Extracted data entries
━━━━━━━━━━━━━━━━
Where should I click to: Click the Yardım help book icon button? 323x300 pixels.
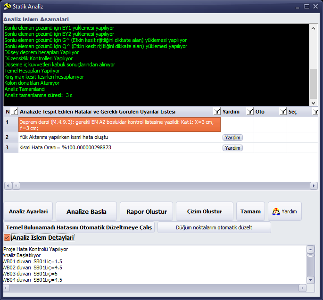click(x=285, y=211)
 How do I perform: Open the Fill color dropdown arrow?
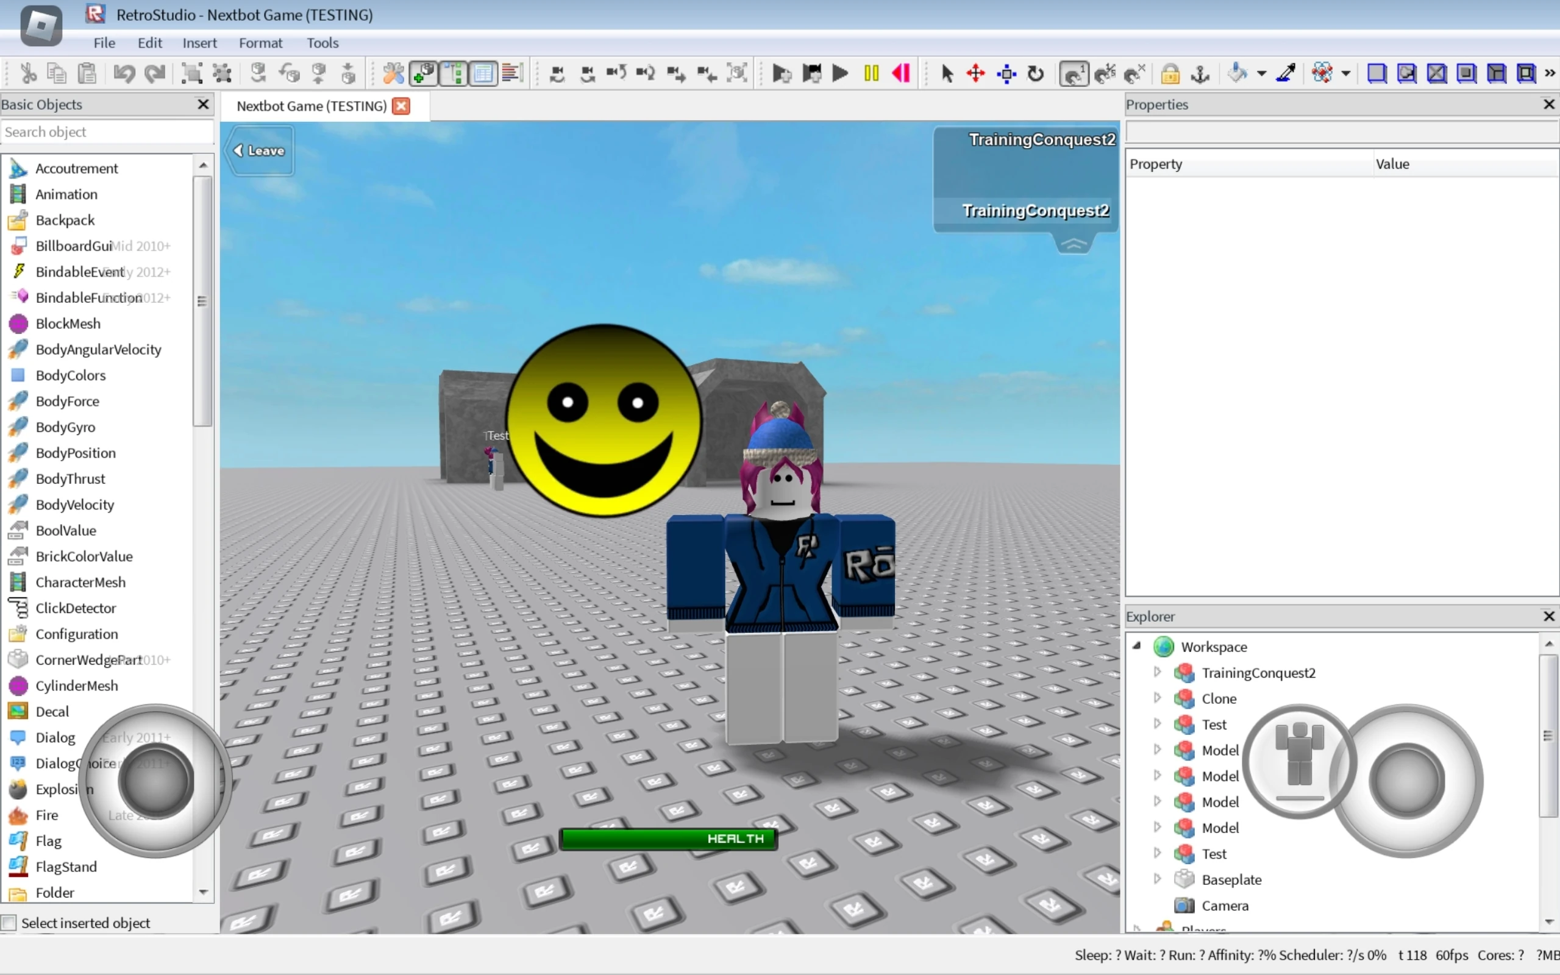click(1261, 74)
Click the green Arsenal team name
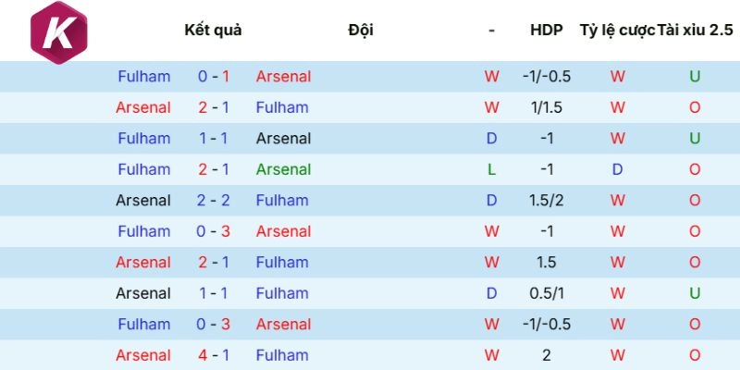The width and height of the screenshot is (740, 370). pos(283,169)

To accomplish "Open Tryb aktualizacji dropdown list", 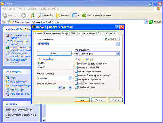I will [118, 54].
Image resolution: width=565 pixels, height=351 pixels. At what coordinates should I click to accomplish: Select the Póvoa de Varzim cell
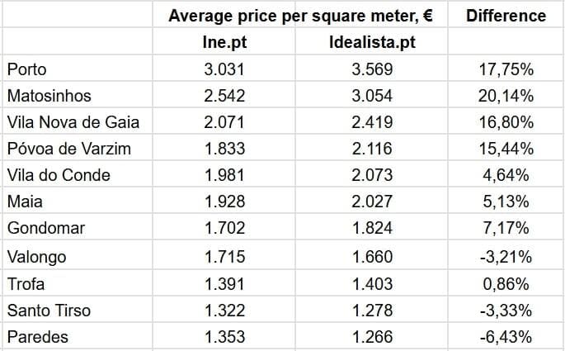pyautogui.click(x=68, y=149)
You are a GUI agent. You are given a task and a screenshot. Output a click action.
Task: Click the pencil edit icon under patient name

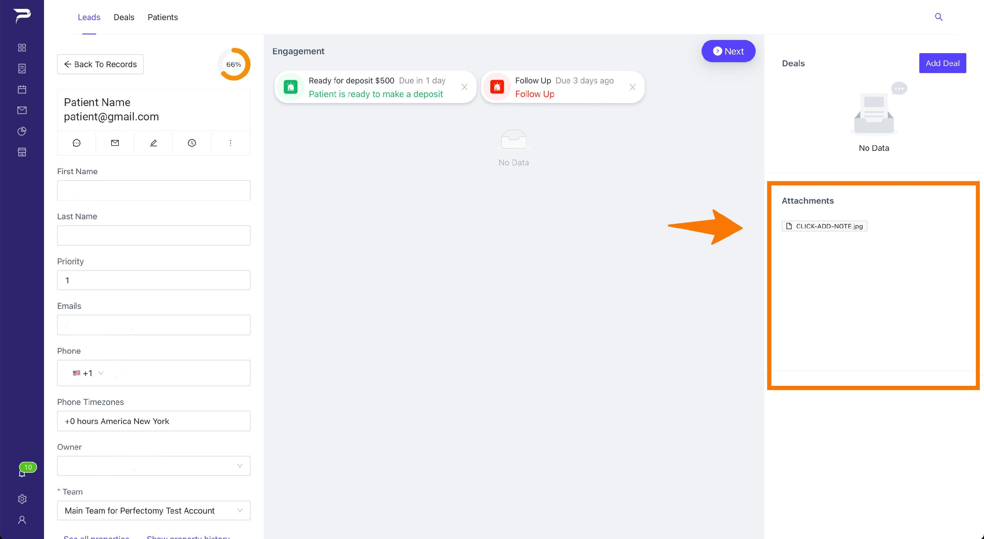coord(153,143)
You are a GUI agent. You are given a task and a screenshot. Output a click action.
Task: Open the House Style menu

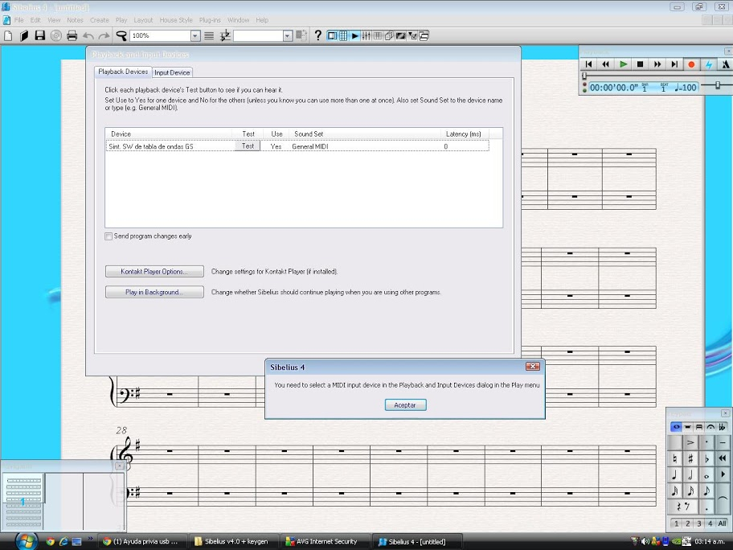(175, 20)
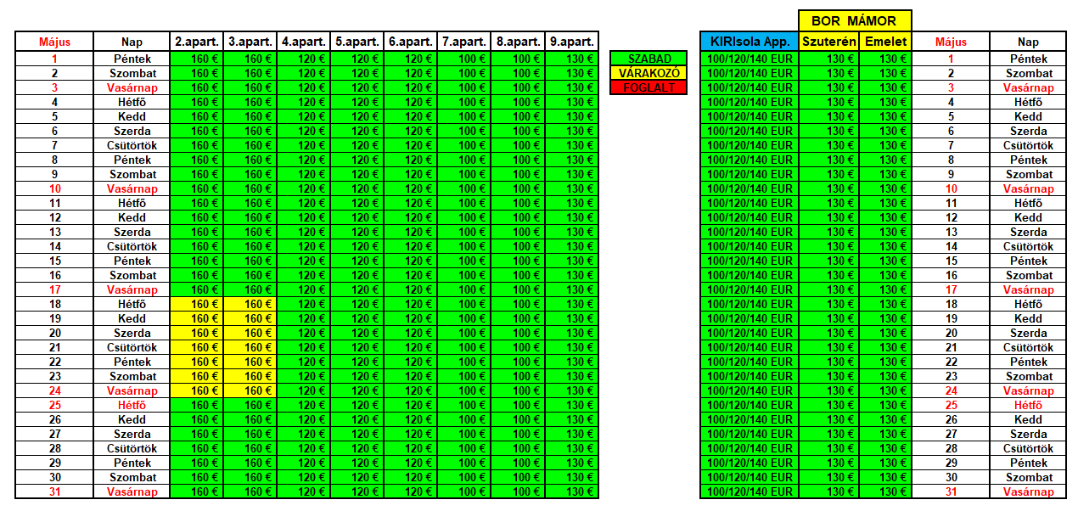Click the red FOGLALT legend swatch

pos(648,87)
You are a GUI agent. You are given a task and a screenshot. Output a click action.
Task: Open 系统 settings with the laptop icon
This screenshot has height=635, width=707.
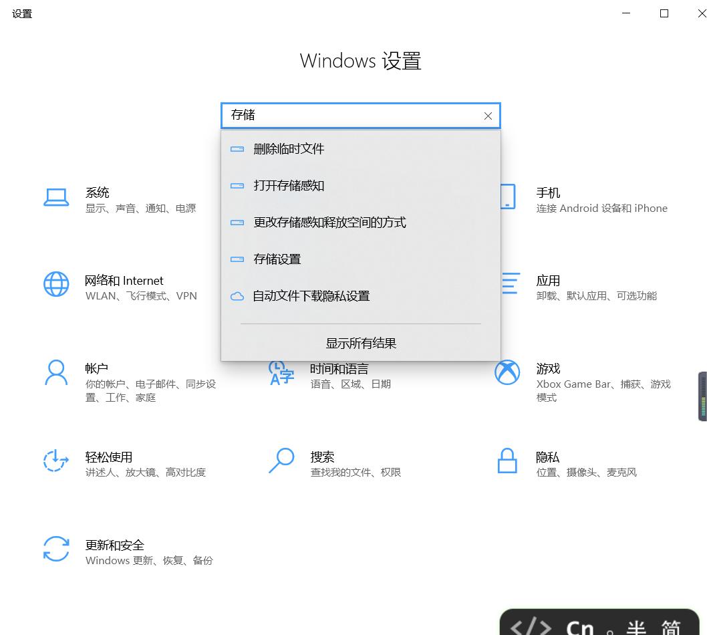[x=56, y=197]
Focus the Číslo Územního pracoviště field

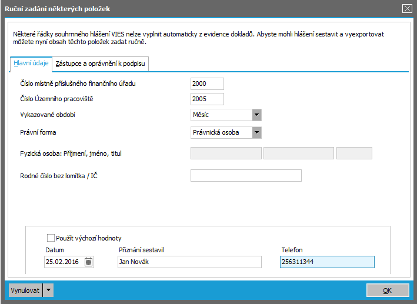coord(207,99)
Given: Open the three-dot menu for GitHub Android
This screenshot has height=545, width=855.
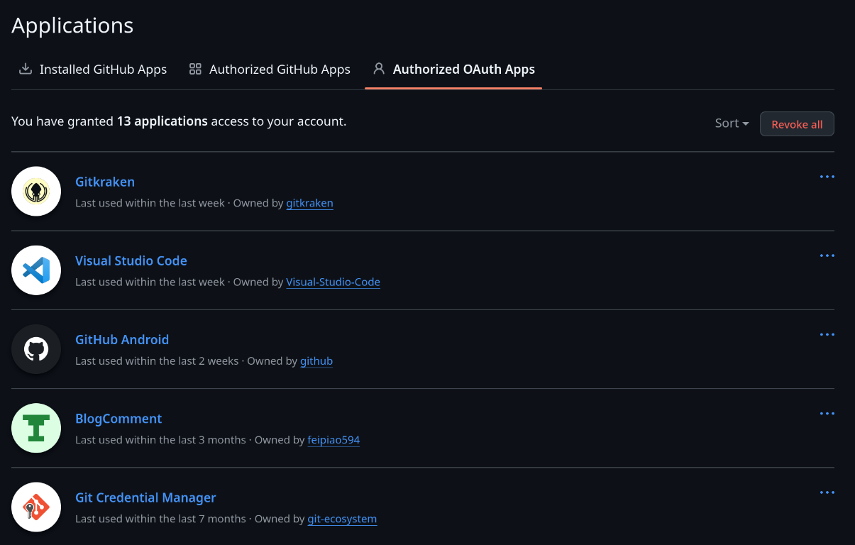Looking at the screenshot, I should coord(827,334).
━━━━━━━━━━━━━━━━
#### [Aim]
Can you return the records word for word, from the line containing "Image resolution: width=565" through the end of the records, leaving out the pictures?

#### [Finished exercise]
Image resolution: width=565 pixels, height=351 pixels. At what coordinates should I click to accomplish: Select the Póvoa de Varzim cell
pyautogui.click(x=68, y=149)
You are a GUI agent. You are given a task and a screenshot. Output a click action.
Task: Click the pencil edit icon under patient name

coord(153,143)
You are a GUI agent. You are given a task and a screenshot. Output a click action.
Task: Open the House Style menu

(175, 20)
Click the red FOGLALT legend swatch

pos(648,87)
You are a GUI agent. You are given a task and a screenshot. Output a click action.
Task: Open 系统 settings with the laptop icon
This screenshot has height=635, width=707.
[x=56, y=197]
Focus the Číslo Územního pracoviště field

coord(207,99)
Given: Open the three-dot menu for GitHub Android
This screenshot has height=545, width=855.
Looking at the screenshot, I should coord(827,334).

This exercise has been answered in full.